- [The exercise]
Reproduce verbatim the part of the rows that opens with the line containing "You are a GUI" and closes with the line containing "Task: Click the red ImageQt code label", both lines included, and nothing else.

- [Data for the task]
--- START ---

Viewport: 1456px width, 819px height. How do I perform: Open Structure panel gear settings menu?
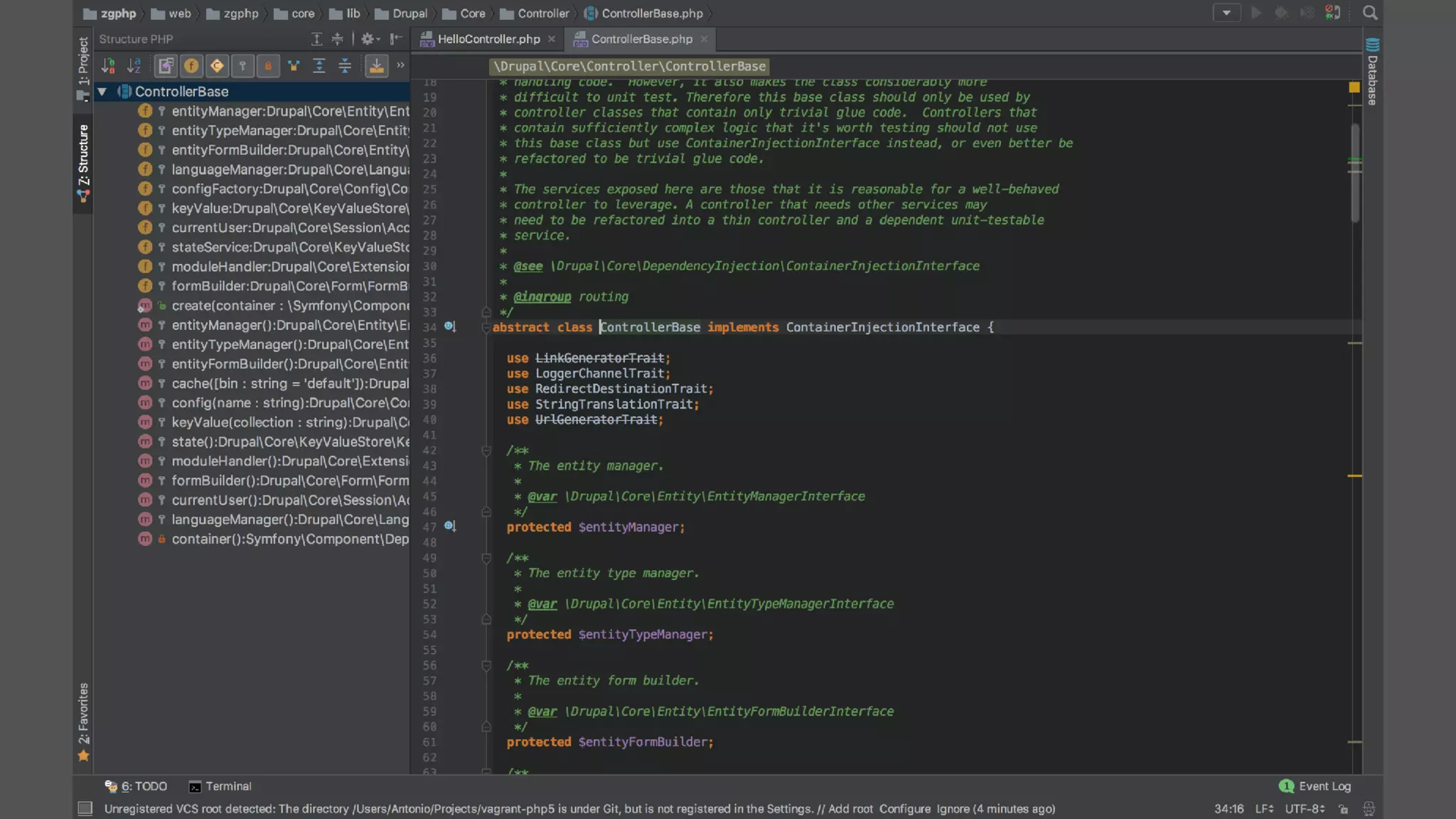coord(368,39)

--- END ---
--- START ---

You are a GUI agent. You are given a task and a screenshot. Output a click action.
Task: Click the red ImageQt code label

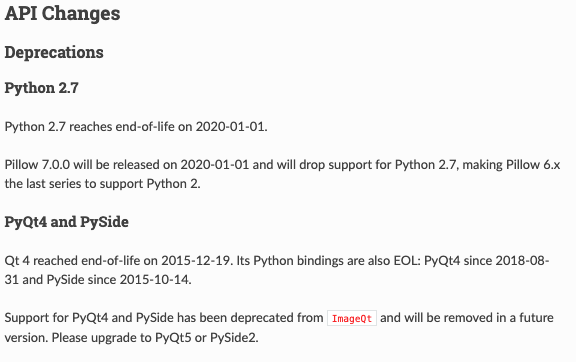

--- END ---
--- START ---

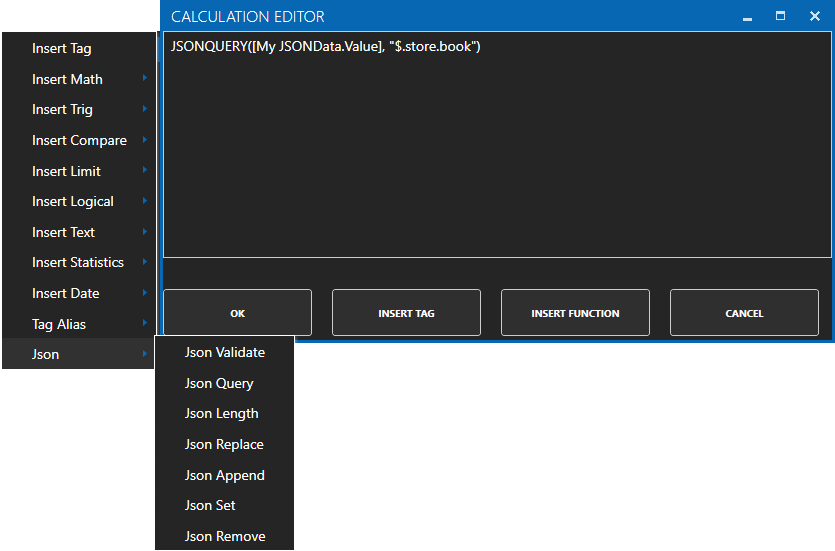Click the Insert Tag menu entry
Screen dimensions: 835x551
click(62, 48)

--- END ---

- [Solution]
You are a GUI agent. You are given a task and a screenshot. Output a click action.
Task: Click the red ImageQt code label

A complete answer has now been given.